One Burmese person wrote on social media: “I even overlooked the intended meaning. One can easily overlook the point in the letter. People expect the highly regarded Sangha will request the release of Aung San Suu Kyi et al, and recognize the election result. The essential ingredient is missing in the letter.” The person expressed further frustration that nowhere in the monks’ letter do they actually call on the military to release NLD members and others who have been illegally imprisoned.
A number of protesters, along with supportive members of the Saṅgha and lay meditators, initially celebrated news of the letter, not knowing that the original version did not include the point about the moral actions of kings. But then a draft of the original letter was leaked, and the full story, and implication of that surreptitiously added fourth point, began to sink in.
As this reality began to dawn on some online Burmese forums, their initial optimism and jubilation turned sour. A Facebook user commented that it was at best “a slap on the wrist of the bloody hands of the military,” and that “instead of rejecting the illegal military coup, it implies the acceptance of a king ruling.” In other words, that superficially innocuous final point neutralizes at best, and negates at worst, the other three points.

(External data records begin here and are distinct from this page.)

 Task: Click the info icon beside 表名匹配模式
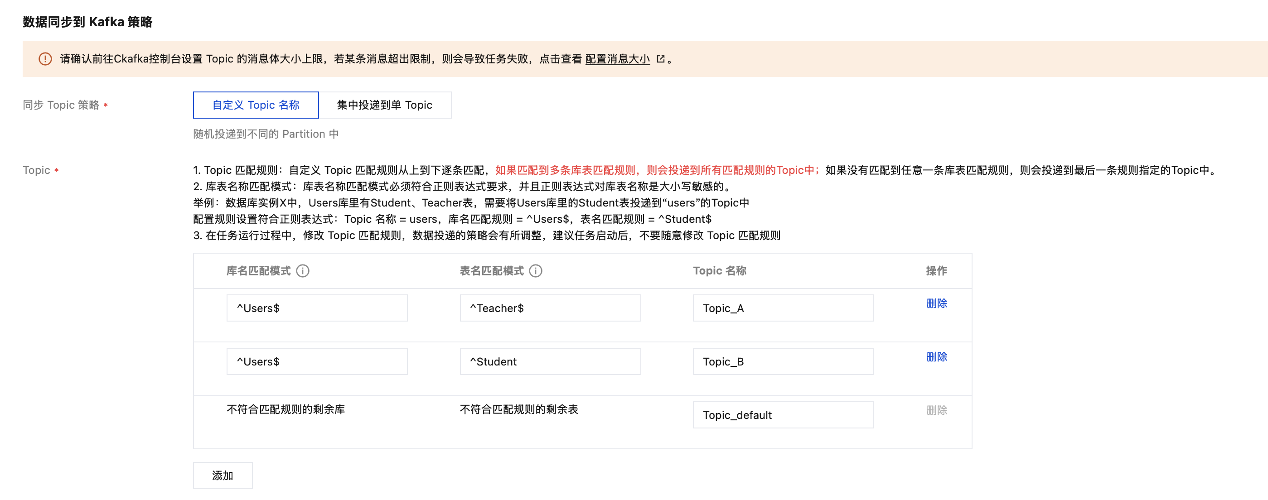click(536, 271)
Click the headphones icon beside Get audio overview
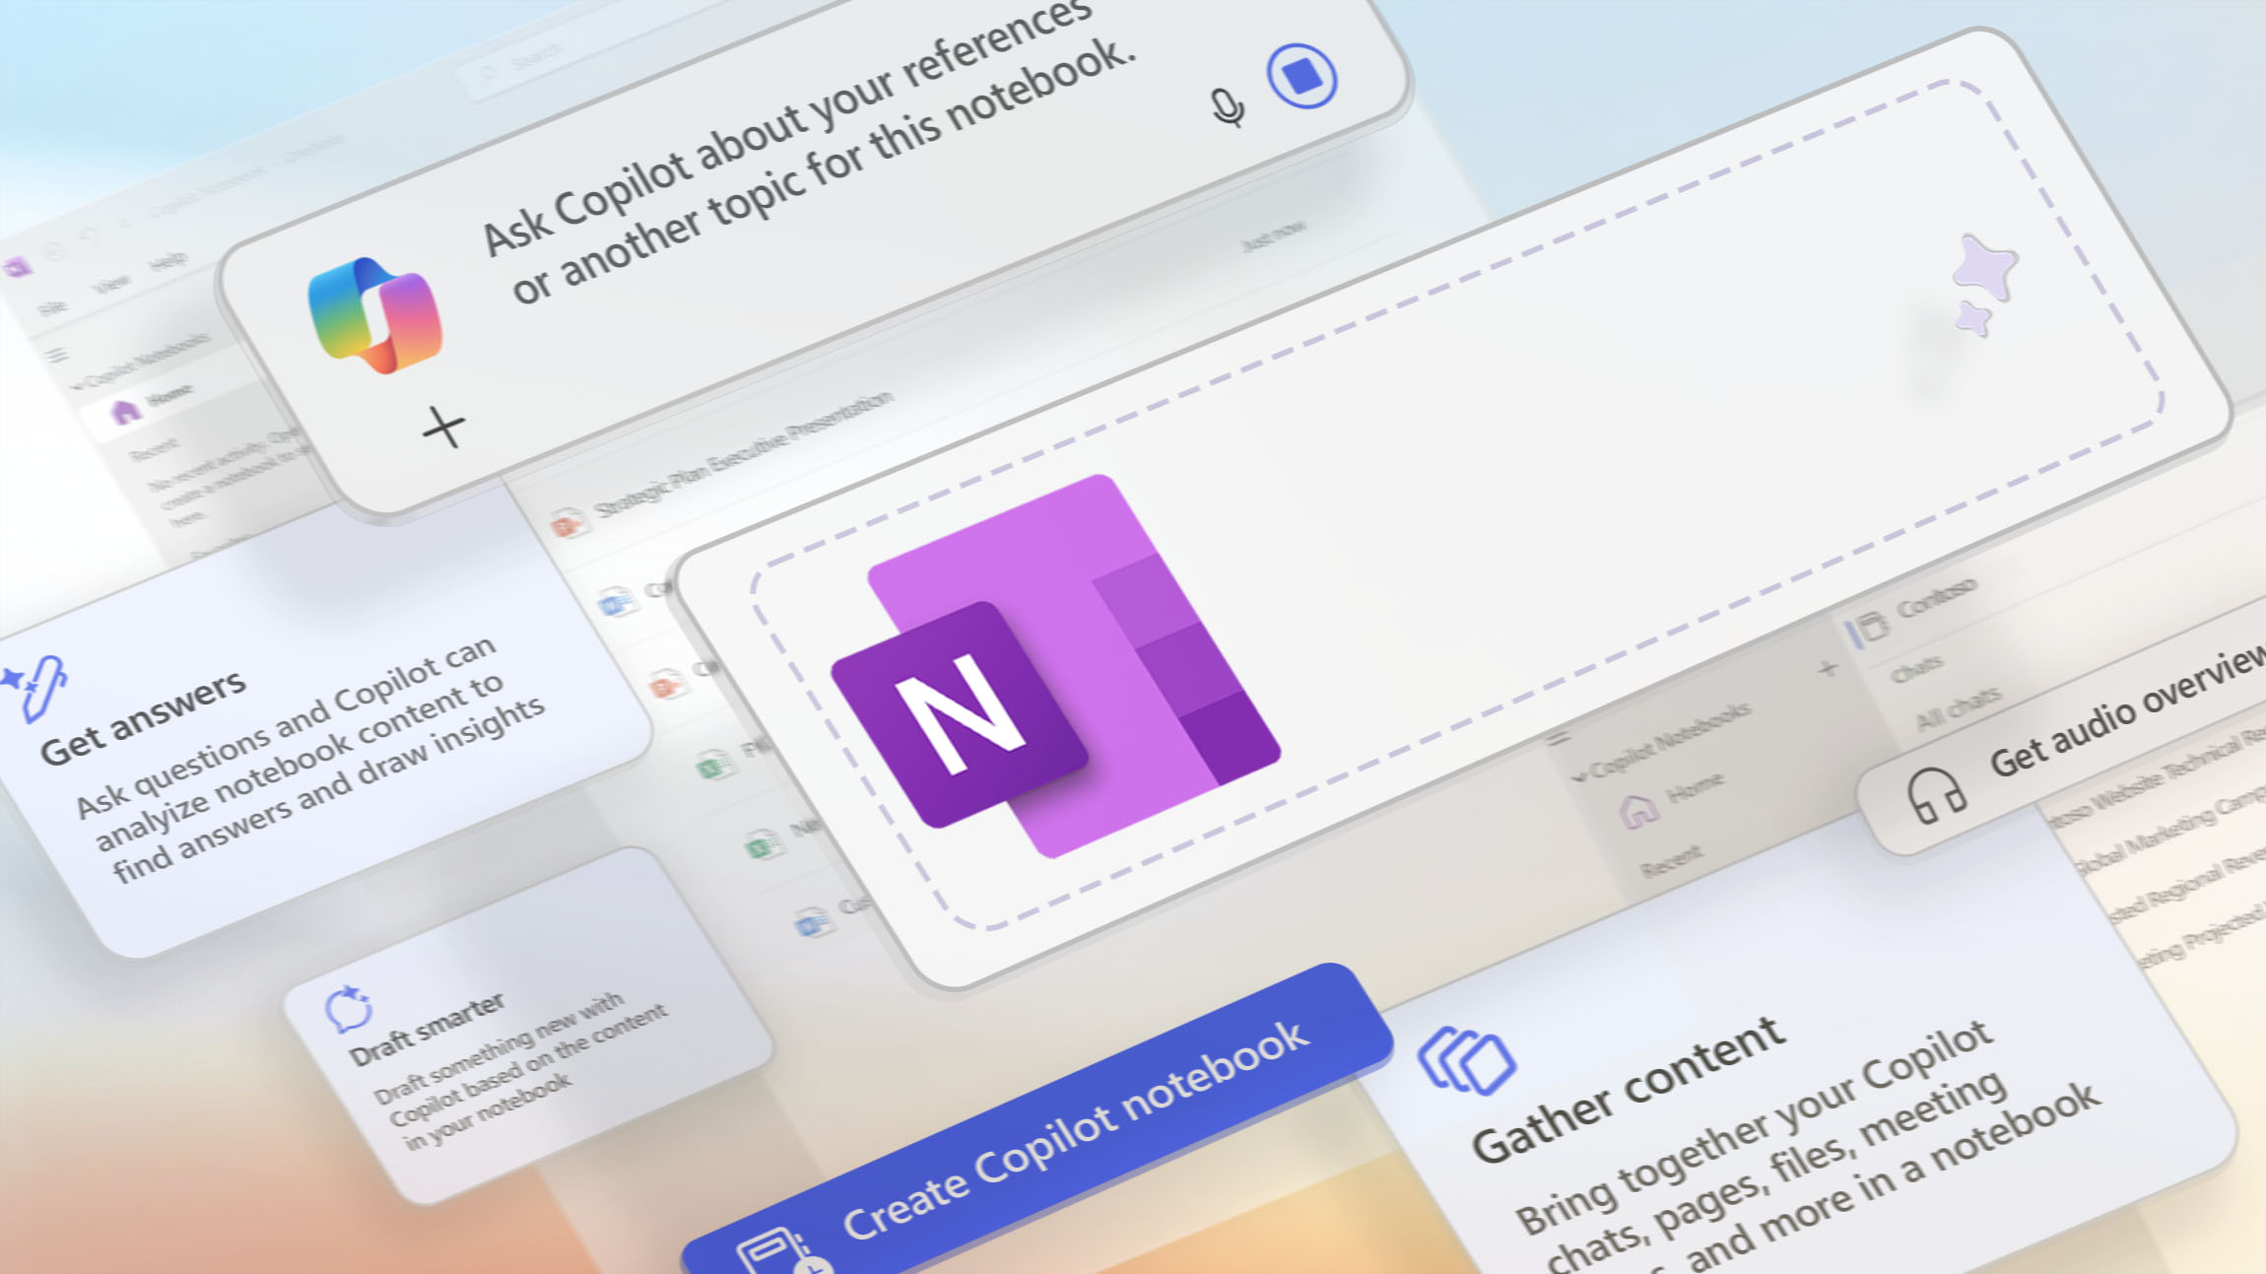The image size is (2266, 1274). pos(1935,795)
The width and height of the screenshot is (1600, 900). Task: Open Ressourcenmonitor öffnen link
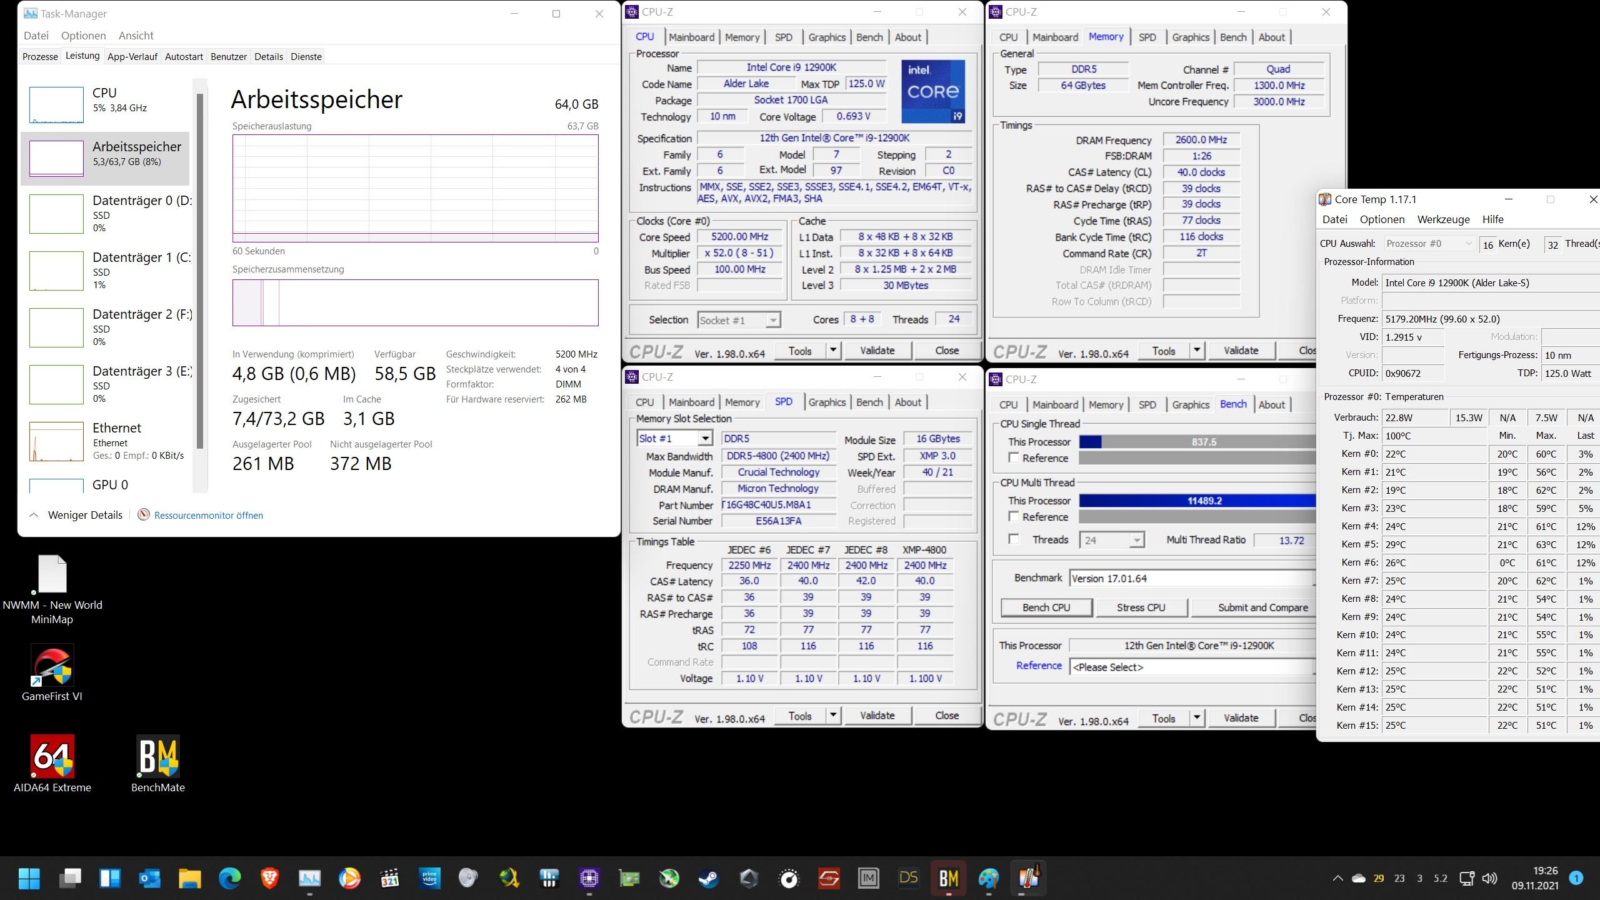click(x=208, y=516)
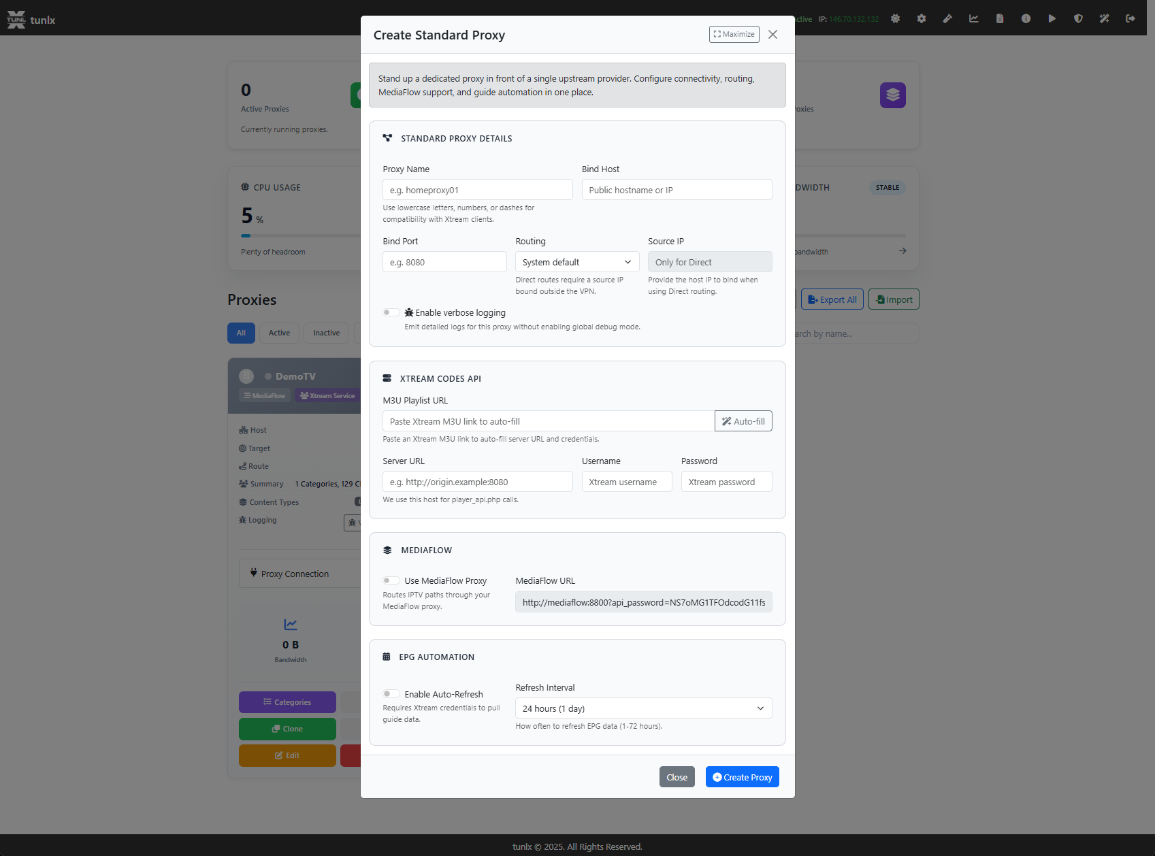Screen dimensions: 1155x856
Task: Click the info icon in the top toolbar
Action: 1026,18
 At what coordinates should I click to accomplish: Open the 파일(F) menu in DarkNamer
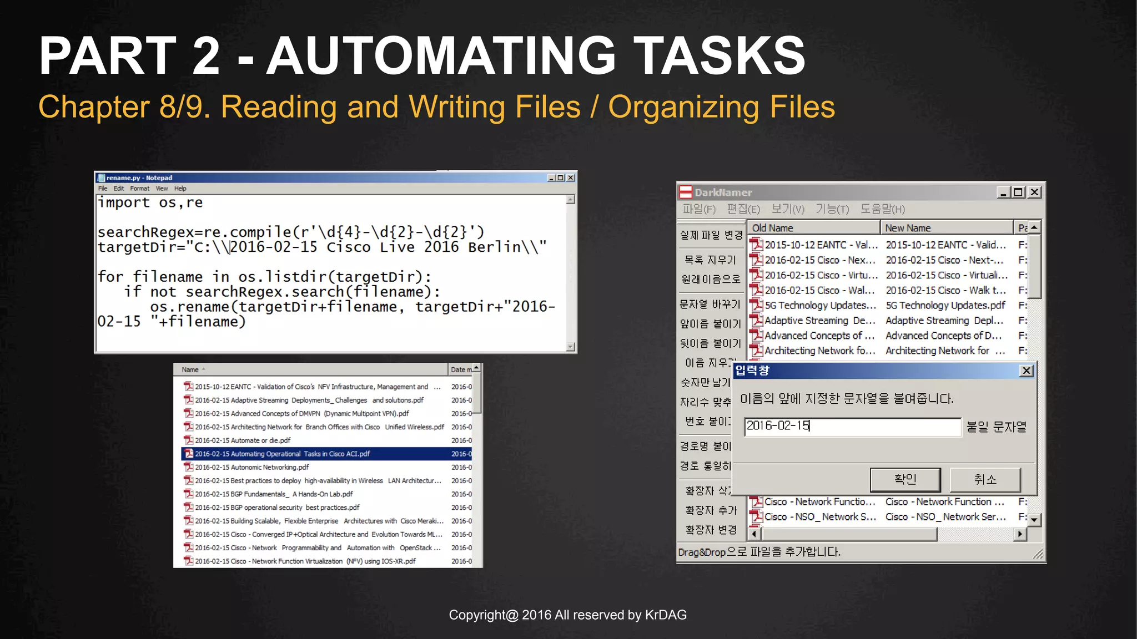[699, 209]
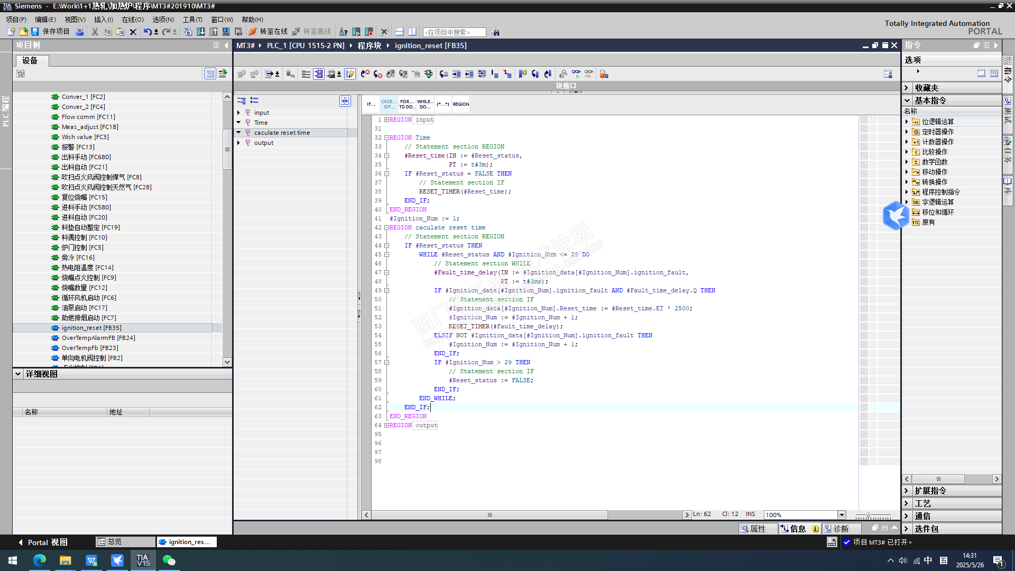Open the zoom 100% dropdown

(842, 515)
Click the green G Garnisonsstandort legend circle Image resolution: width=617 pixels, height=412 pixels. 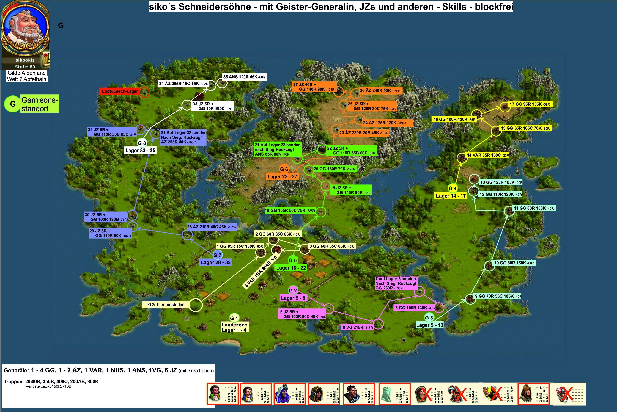(12, 104)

So while the controversy is clear, the answers to the above questions may never be known. Whoever it was that added this fourth point, we can only wonder about why the monks lent their signatures to the document even after the change was added in. We can share a few possibilities that have been batted around on-line. One is that the monks simply overlooked the double meaning of the added point. Another is they felt pressured to sign the altered document—without their signatures, no statement at all would be issued to the coup leaders. Related to this is if the final point was added by a revered and powerful figure/figures in the monastic community, the signatories would likely not feel comfortable in opposing him/them. Finally, perhaps they felt that keeping unity and avoiding a split within the Saṅgha was still their most important duty, and so whatever their personal feelings, they simply moved to agreement.
So in the end, we are left with some big questions that may never be answered. We are also left wondering whether this letter will have any moderating effect at all on the decisions and actions of military leaders. But we are certainly left with the concern felt by many Burmese that what could have been such a promising and important statement against the coup leaders by the powerful Shwegyin monastic order turns out in the end to have been just another disappointment.